**Written request**
Reproduce the entries below, substituting "interface agent" for every occurrence of "GUI agent" and leaving everything else unchanged.
>> begin Excerpted data
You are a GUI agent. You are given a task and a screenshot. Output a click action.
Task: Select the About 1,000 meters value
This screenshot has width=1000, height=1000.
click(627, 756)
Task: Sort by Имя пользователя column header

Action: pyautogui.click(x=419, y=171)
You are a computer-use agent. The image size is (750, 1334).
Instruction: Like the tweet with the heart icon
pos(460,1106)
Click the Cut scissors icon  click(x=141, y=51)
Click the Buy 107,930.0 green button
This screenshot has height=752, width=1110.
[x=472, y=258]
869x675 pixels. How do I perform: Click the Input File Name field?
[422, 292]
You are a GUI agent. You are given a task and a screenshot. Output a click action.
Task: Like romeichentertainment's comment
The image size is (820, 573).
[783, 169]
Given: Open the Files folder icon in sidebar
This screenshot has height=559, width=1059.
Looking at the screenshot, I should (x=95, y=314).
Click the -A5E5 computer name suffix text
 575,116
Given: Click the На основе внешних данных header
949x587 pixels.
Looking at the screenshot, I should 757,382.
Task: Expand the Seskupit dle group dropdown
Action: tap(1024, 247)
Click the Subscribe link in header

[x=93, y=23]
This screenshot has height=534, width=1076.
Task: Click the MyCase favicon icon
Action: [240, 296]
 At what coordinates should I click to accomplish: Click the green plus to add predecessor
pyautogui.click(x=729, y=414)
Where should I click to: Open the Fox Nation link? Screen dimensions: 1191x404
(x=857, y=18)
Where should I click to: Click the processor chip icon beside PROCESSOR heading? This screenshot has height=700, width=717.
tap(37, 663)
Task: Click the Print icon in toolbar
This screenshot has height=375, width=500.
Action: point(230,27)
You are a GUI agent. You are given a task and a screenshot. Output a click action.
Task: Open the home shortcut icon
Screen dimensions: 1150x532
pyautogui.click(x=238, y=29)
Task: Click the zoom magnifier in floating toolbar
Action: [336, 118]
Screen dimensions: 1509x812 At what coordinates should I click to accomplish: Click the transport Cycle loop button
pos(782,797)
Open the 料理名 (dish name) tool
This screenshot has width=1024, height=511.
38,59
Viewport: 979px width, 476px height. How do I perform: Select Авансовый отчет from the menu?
>> end Excerpted data
**Task answer**
You are a interface agent. You are given a task and a screenshot. Output a click action.
Task: Select the About 1,000 meters value
This screenshot has width=1000, height=1000.
click(627, 756)
Task: Sort by Имя пользователя column header

Action: pyautogui.click(x=419, y=171)
You are a computer-use agent. The image size is (750, 1334).
Instruction: Like the tweet with the heart icon
pos(460,1106)
Click the Cut scissors icon  click(x=141, y=51)
Click the Buy 107,930.0 green button
This screenshot has height=752, width=1110.
[x=472, y=258]
869x675 pixels. How do I perform: Click the Input File Name field?
[422, 292]
You are a interface agent. You are given a task and a screenshot. Output a click action.
Task: Like romeichentertainment's comment
The image size is (820, 573).
[783, 169]
Given: Open the Files folder icon in sidebar
This screenshot has height=559, width=1059.
Looking at the screenshot, I should (x=95, y=314).
Click the -A5E5 computer name suffix text
 575,116
Given: Click the На основе внешних данных header
949x587 pixels.
Looking at the screenshot, I should 757,382.
Task: Expand the Seskupit dle group dropdown
Action: tap(1024, 247)
Click the Subscribe link in header

[x=93, y=23]
This screenshot has height=534, width=1076.
Task: Click the MyCase favicon icon
Action: [240, 296]
 At what coordinates should I click to accomplish: Click the green plus to add predecessor
pyautogui.click(x=729, y=414)
Where should I click to: Open the Fox Nation link? Screen dimensions: 1191x404
(x=857, y=18)
Where should I click to: Click the processor chip icon beside PROCESSOR heading? This screenshot has height=700, width=717.
tap(37, 663)
Task: Click the Print icon in toolbar
This screenshot has height=375, width=500.
Action: point(230,27)
You are a interface agent. You are given a task and a screenshot. Output a click action.
Task: Open the home shortcut icon
Screen dimensions: 1150x532
pyautogui.click(x=238, y=29)
Task: Click the zoom magnifier in floating toolbar
Action: [336, 118]
Screen dimensions: 1509x812 At what coordinates should I click to accomplish: Click the transport Cycle loop button
pos(782,797)
Open the 料理名 (dish name) tool
This screenshot has width=1024, height=511.
38,59
Viewport: 979px width, 476px height. How do I perform: Select Авансовый отчет from the menu?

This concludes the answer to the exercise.